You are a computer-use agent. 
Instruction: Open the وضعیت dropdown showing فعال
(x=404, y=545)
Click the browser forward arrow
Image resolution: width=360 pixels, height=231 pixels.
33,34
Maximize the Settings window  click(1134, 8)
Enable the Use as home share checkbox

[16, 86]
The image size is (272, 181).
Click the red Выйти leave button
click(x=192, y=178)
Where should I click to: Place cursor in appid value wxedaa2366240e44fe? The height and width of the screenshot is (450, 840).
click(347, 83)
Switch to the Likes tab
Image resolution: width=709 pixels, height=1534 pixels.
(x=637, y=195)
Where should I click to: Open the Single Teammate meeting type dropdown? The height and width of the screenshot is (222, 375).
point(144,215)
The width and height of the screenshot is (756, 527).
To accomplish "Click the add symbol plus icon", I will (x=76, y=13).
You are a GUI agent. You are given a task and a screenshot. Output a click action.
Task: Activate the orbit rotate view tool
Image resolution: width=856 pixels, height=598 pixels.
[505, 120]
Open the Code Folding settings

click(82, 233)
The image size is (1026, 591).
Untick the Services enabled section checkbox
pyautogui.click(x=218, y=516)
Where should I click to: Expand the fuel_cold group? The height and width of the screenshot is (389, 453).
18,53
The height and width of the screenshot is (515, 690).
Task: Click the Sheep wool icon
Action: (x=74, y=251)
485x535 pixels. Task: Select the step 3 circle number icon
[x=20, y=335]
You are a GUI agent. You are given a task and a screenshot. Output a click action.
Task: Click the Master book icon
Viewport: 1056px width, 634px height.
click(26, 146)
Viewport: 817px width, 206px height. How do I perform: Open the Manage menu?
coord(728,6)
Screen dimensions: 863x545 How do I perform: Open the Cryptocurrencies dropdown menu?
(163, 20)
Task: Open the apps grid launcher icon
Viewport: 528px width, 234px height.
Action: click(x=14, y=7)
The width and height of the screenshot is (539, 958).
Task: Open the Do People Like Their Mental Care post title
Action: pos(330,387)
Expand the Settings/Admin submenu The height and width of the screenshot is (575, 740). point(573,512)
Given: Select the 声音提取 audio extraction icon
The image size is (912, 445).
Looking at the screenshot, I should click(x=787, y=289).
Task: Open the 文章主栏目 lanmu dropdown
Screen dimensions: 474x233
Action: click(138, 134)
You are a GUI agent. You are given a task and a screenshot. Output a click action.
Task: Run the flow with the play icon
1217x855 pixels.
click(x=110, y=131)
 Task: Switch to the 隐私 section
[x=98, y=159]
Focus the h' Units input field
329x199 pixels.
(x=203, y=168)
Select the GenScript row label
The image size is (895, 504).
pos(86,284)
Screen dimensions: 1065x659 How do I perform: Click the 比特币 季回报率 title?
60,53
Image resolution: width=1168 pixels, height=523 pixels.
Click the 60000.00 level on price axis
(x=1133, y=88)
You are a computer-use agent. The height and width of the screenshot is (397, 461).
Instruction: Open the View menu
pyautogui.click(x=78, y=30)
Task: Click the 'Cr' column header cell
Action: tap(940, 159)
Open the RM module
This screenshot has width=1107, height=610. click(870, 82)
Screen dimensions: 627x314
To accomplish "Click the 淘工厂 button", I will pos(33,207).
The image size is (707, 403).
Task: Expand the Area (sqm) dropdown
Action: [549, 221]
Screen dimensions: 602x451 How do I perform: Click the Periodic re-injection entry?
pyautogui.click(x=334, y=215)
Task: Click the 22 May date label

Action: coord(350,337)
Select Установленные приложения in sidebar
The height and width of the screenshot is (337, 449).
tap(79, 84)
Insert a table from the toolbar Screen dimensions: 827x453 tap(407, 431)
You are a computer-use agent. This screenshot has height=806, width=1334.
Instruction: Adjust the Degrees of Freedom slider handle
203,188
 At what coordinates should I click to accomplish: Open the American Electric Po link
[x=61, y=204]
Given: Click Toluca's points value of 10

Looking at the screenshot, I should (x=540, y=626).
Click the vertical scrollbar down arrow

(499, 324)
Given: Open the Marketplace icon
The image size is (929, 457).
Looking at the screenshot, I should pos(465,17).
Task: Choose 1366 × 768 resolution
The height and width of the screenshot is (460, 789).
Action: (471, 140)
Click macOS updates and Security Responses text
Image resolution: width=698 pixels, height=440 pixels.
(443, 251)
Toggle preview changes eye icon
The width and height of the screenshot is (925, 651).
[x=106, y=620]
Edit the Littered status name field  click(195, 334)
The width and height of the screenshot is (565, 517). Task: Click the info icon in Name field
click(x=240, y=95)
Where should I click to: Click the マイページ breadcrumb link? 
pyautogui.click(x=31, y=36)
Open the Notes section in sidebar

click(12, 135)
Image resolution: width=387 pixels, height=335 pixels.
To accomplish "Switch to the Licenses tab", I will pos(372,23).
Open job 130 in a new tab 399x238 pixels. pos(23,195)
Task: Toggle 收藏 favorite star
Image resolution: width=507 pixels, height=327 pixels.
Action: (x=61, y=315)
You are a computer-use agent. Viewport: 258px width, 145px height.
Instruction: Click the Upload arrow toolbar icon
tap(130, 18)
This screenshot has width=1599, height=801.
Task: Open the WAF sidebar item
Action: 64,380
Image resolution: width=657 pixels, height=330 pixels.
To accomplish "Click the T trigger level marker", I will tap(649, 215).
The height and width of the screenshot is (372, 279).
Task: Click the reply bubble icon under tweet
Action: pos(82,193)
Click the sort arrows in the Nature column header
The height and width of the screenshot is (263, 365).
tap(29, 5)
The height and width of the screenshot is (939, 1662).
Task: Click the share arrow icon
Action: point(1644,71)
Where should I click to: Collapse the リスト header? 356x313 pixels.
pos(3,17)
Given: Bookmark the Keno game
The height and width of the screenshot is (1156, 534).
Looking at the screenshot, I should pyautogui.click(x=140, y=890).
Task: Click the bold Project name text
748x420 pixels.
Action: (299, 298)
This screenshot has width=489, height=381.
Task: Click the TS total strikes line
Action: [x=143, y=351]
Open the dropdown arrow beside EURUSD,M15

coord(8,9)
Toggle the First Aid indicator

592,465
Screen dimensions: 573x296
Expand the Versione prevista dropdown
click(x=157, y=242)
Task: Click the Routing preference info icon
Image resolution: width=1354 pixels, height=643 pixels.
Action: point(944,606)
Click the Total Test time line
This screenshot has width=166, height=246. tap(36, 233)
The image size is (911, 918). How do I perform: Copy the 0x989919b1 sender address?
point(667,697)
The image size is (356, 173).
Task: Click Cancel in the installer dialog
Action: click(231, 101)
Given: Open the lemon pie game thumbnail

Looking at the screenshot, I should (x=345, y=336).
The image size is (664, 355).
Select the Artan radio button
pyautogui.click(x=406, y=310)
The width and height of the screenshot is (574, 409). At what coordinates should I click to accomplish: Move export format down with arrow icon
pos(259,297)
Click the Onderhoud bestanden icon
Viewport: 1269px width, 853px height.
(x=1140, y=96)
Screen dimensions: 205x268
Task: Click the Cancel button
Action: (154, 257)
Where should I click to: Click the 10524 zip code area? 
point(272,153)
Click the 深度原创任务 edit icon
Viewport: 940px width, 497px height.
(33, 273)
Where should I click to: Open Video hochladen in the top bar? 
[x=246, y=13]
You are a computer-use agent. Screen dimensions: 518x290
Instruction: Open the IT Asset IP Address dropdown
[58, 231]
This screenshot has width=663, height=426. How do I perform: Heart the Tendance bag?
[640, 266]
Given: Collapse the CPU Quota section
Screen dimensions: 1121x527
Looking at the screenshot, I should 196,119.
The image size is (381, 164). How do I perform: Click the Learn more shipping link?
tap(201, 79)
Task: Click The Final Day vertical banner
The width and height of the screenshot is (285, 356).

• _PROBLEM DESCRIPTION_: The first line of the records begins the span, and the line containing "The width and height of the screenshot is (756, 527)." ends it. Reproduce that span exactly, both ends included.

• _ANSWER TO THIS TASK_:
You are a computer-use agent. 
Instruction: Open the وضعیت dropdown showing فعال
(x=404, y=545)
Click the browser forward arrow
Image resolution: width=360 pixels, height=231 pixels.
33,34
Maximize the Settings window  click(1134, 8)
Enable the Use as home share checkbox

[16, 86]
The image size is (272, 181).
Click the red Выйти leave button
click(x=192, y=178)
Where should I click to: Place cursor in appid value wxedaa2366240e44fe? The height and width of the screenshot is (450, 840).
click(347, 83)
Switch to the Likes tab
Image resolution: width=709 pixels, height=1534 pixels.
(x=637, y=195)
Where should I click to: Open the Single Teammate meeting type dropdown? The height and width of the screenshot is (222, 375).
point(144,215)
The width and height of the screenshot is (756, 527).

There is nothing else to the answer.